Daniel McFadden/Marvel Studios

The idea was always to make the TV shows feel more cinematic than the typical small-screen fare, with slightly better effects and the star power of the movies. But by dragging a bunch of streaming content into the tapestry of the movie empire it worked so hard to develop over a decade-plus, Marvel has actually done the opposite: It’s taken the cinematic out of the Marvel Cinematic Universe, churning 0ut movies that have started to look and feel like extended episodes of television. This is perhaps especially true of The Marvels, which is paced more like a season premiere of a show already in progress than a movie proper; it just kind of plunks the audience down into the story mid-stream, barely bothering to even reintroduce its co-headliners graduating from TV to movie duty.

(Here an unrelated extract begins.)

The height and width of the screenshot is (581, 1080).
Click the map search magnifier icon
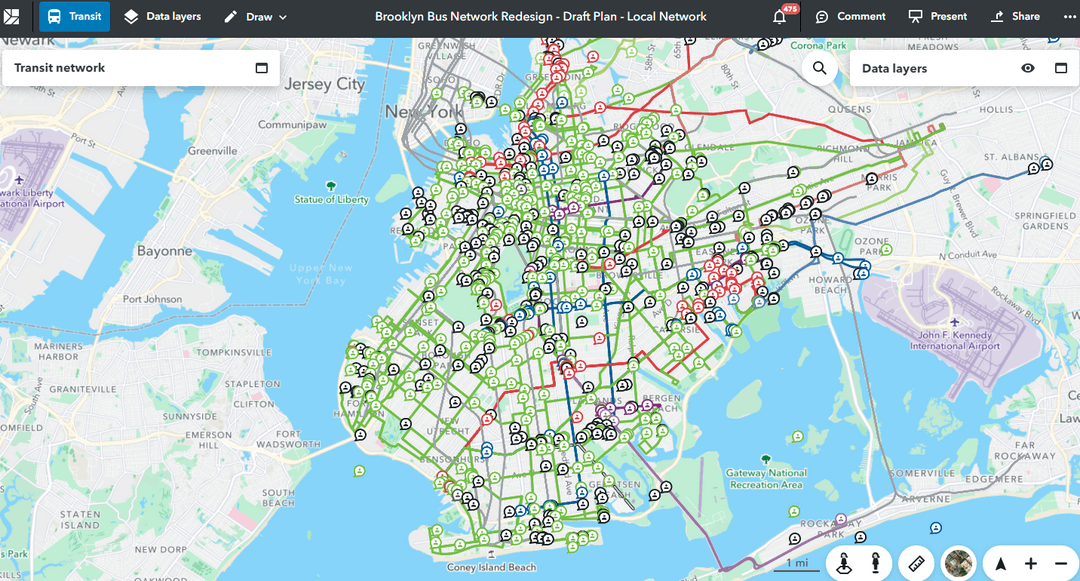(819, 68)
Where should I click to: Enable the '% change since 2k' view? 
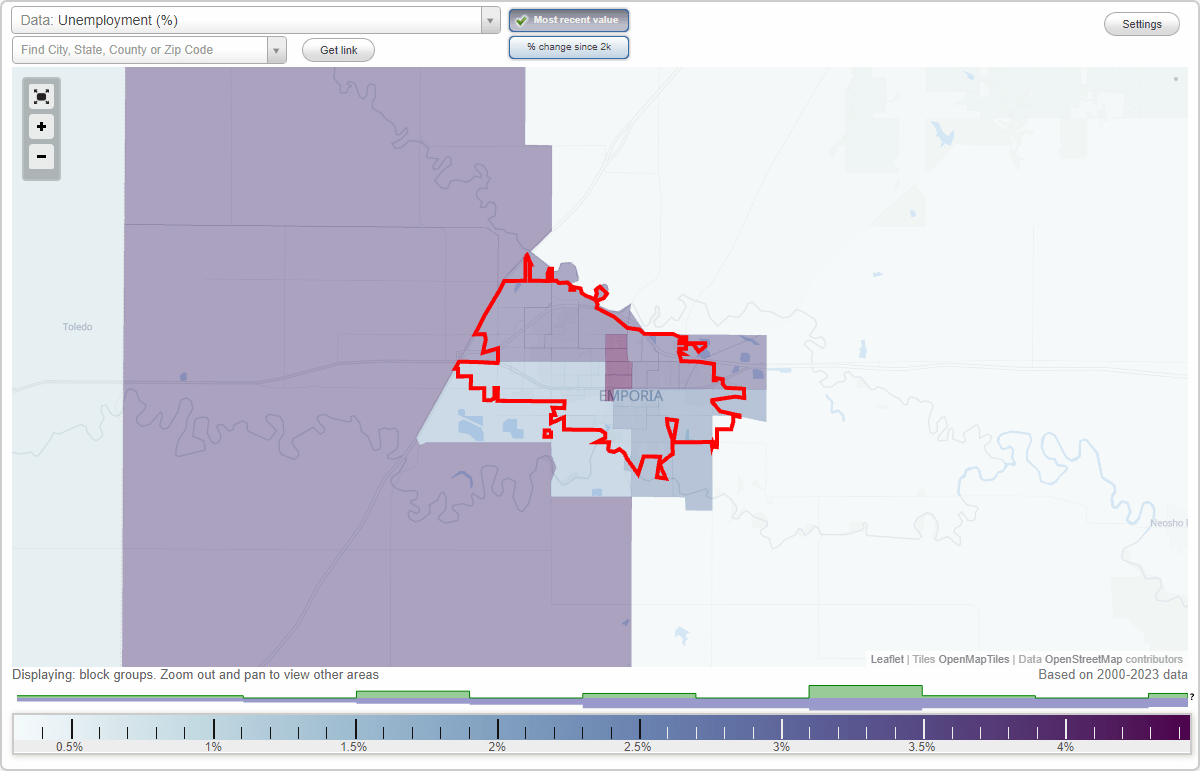(x=568, y=46)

And Marvel is perhaps overestimating the number of viewers who are keeping current on the TV shows—or at least gambling too much on the overlap between its ticket-buying fans and its subscribers. No offense to national treasure Julia Louis-Dreyfus, but awkwarding wedging her character, Valentina Allegra de Fontaine, into the events of Black Widow and the second Black Panther movie isn’t going to inspire the same level of recognition-related dopamine release as arranging a cameo for one of the stars of your actual film franchise. Likewise, while it’s not exactly unusual for a Marvel movie to end with one of its extended-universe players walking out of the shadows for a quick round of audience applause, The Marvels really pushes the limits of that strategy by building, in its final credits scene, to an appearance by… a character who has only appeared on television up until now. It ends up playing like an advertisement: Check out Hawkeye on Disney+.

Jeremy Renner and Hailee Steinfeld look at each other on a subway platform in a still from ‘Hawkeye’

Jeremy Renner as Hawkeye/Clint Barton and Hailee Steinfeld as Kate Bishop in Hawkeye.

Mary Cybulski/Marvel Studios

That the Marvel movies are moving to Disney+ at a quicker pace only further encourages audiences to think of them as TV, something they can wait for streaming to watch. Maybe The Marvels will earn its audience on the streaming platform, where it can more easily be slotted into a binge of Ms. Marvel. But that’s kind of a sad place for the highest-grossing movie franchise of all time to reach: more grist for the content mill, something to throw up on the TV while doing laundry or making dinner. These movies were events just a few years ago. They’re becoming more like Friends reruns with an effects budget.

Marvel has reaped the rewards of treating its vast ensemble of costumed characters like players in a giant, ongoing saga. But there’s a risk to that strategy, too. What comic-book readers and TV watchers have in common is a breaking point of interest: that moment when something you’ve been consuming by appointment for ages starts to slowly feel like less of a priority and more of an obligation. You miss an episode or an issue. You fall behind. And before you know it, the amount of time it takes to catch up has eclipsed your curiosity about where the story has gone. If Marvel isn’t careful, it could lose its audience in the same way. As any channel surfer will tell you, there’s always something else on.